• **TEXT SHOWN**:
┄┄┄┄┄┄┄┄┄┄

German Lutheran Minister and Hymn Writer

One of the pleasures of consulting hymnals of different denominations is expanding my grasp of hymnody.  Not surprisingly, hymnals of The Lutheran Church–Missouri Synod (LCMS) contain translations of German hymns–fine ones.

Kaspar Bienemann (1540-1591), a native of Nuremburg, was a son of a burgess of that city.  Our saint studied at Leipzig, Jena, and Tubingen.  Emperor Maximilian II (reigned 1564-1576) sent our saint to Greece, the part of the Ottoman Empire, as the translator for a diplomatic mission.  In Greece Bienemann took the alternative surname Melissander, or “Bee man.”  Upon his return to Germany our saint became a professor at Lauingen, Bavaria.  Later he served as the abbot at Lahr then as the pastor and General Superintendent at Pfalz, Neuberg.  The Synergistic Controversy forced his resignation.

┄┄┄┄┄┄┄┄┄┄

• **DATA**:
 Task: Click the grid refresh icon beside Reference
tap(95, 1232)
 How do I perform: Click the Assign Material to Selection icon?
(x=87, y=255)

┄┄┄┄┄┄┄┄┄┄

• **INSTRUCTIONS**:
- 1) Please say whether each statement agrees with the Kaspar Bienemann text, answering yes or no and quoting the words that decide it: (a) He studied at Leipzig. (b) Maximilian II sent him to Greece as a soldier. (c) He was born in Lauingen.
- 2) According to the Kaspar Bienemann text, what alternative surname did he take in Greece?
The data has no connection to the Kaspar Bienemann text.

• **LIST OF SOLUTIONS**:
- 1)
(a) Yes: "Our saint studied at Leipzig, Jena, and Tubingen."
(b) No: "as the translator for a diplomatic mission."
(c) No: "a native of Nuremburg."

- 2) Melissander, or "Bee man."